» **REQUIRED WORK**
The answer must be an exact copy of the lines from the one holding "Viewport: 896px width, 299px height." through the final line of the entries, and nothing else.

» **RECORDS**
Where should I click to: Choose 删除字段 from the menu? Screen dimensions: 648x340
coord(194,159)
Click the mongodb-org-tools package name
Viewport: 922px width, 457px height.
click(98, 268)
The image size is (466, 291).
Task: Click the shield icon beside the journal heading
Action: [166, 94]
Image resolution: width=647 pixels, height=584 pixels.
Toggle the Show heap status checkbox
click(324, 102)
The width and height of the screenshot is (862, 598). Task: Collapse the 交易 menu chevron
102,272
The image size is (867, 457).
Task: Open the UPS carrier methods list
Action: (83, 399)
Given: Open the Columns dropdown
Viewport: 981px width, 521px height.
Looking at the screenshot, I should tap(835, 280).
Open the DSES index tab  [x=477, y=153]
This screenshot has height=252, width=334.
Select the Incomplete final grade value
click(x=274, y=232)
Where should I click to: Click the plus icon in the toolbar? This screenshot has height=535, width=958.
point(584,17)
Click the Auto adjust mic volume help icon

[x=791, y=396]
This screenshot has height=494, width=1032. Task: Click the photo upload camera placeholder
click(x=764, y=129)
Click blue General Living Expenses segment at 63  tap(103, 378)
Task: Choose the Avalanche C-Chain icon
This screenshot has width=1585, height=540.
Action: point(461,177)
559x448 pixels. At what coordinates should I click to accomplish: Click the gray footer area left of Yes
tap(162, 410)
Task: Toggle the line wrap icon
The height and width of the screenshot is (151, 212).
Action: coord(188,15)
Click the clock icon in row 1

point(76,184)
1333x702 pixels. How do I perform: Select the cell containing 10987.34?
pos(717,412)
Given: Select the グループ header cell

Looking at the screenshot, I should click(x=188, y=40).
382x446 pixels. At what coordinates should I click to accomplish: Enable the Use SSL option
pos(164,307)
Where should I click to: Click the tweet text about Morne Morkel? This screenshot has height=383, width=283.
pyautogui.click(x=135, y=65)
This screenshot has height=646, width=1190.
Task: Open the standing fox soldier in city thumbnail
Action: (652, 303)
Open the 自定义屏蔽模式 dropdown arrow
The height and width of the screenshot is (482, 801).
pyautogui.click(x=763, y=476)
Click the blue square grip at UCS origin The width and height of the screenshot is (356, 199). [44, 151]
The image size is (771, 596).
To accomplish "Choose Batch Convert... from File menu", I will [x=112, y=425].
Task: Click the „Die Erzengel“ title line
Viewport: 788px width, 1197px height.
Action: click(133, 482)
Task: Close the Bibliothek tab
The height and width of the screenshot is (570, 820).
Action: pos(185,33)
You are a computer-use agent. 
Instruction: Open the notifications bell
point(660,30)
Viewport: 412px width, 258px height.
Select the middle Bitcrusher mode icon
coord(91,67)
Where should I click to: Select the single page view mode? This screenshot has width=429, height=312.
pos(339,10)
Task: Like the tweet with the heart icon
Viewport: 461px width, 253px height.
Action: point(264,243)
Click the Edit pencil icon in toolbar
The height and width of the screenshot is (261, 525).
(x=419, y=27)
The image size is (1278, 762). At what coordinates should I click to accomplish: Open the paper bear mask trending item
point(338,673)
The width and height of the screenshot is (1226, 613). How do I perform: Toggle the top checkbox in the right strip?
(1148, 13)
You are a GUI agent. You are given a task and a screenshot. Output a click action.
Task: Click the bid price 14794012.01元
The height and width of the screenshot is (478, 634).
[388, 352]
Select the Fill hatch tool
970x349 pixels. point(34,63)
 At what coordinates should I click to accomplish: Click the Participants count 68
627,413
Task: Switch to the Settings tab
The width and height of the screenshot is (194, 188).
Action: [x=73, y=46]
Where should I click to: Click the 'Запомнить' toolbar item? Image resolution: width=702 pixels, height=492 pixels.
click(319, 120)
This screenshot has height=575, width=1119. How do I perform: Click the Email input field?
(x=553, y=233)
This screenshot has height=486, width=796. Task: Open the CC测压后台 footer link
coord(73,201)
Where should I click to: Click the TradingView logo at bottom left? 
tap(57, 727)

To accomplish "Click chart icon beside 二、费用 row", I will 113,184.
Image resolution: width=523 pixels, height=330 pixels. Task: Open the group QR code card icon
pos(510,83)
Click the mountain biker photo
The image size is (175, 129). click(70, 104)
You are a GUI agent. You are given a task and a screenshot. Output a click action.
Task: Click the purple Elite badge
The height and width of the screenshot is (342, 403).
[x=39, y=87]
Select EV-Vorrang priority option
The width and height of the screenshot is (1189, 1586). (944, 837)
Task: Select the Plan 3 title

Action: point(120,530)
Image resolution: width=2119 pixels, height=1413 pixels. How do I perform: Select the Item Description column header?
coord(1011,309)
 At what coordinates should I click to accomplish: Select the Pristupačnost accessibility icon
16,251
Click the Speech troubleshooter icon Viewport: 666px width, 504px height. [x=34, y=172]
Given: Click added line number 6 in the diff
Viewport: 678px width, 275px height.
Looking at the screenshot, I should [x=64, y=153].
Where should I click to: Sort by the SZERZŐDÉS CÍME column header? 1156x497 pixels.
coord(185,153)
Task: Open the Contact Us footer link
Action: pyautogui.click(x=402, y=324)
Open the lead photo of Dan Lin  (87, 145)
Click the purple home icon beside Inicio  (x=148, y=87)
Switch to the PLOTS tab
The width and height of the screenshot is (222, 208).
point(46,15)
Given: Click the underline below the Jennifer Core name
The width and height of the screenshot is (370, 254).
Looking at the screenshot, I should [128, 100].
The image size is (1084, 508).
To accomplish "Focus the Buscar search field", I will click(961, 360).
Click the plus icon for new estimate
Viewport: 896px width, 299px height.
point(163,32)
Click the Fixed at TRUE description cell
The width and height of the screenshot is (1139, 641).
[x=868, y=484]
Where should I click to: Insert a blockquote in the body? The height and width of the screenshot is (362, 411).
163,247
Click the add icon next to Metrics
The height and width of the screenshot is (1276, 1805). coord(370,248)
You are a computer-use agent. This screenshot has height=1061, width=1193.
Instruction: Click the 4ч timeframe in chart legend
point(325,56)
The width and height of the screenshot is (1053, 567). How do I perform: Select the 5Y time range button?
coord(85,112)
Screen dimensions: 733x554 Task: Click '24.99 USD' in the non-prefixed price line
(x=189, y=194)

» **TASK SOLUTION**
Viewport: 896px width, 299px height.
point(163,32)
Click the Fixed at TRUE description cell
The width and height of the screenshot is (1139, 641).
[x=868, y=484]
Where should I click to: Insert a blockquote in the body? The height and width of the screenshot is (362, 411).
163,247
Click the add icon next to Metrics
The height and width of the screenshot is (1276, 1805). coord(370,248)
You are a computer-use agent. This screenshot has height=1061, width=1193.
Instruction: Click the 4ч timeframe in chart legend
point(325,56)
The width and height of the screenshot is (1053, 567). How do I perform: Select the 5Y time range button?
coord(85,112)
Screen dimensions: 733x554 Task: Click '24.99 USD' in the non-prefixed price line
(x=189, y=194)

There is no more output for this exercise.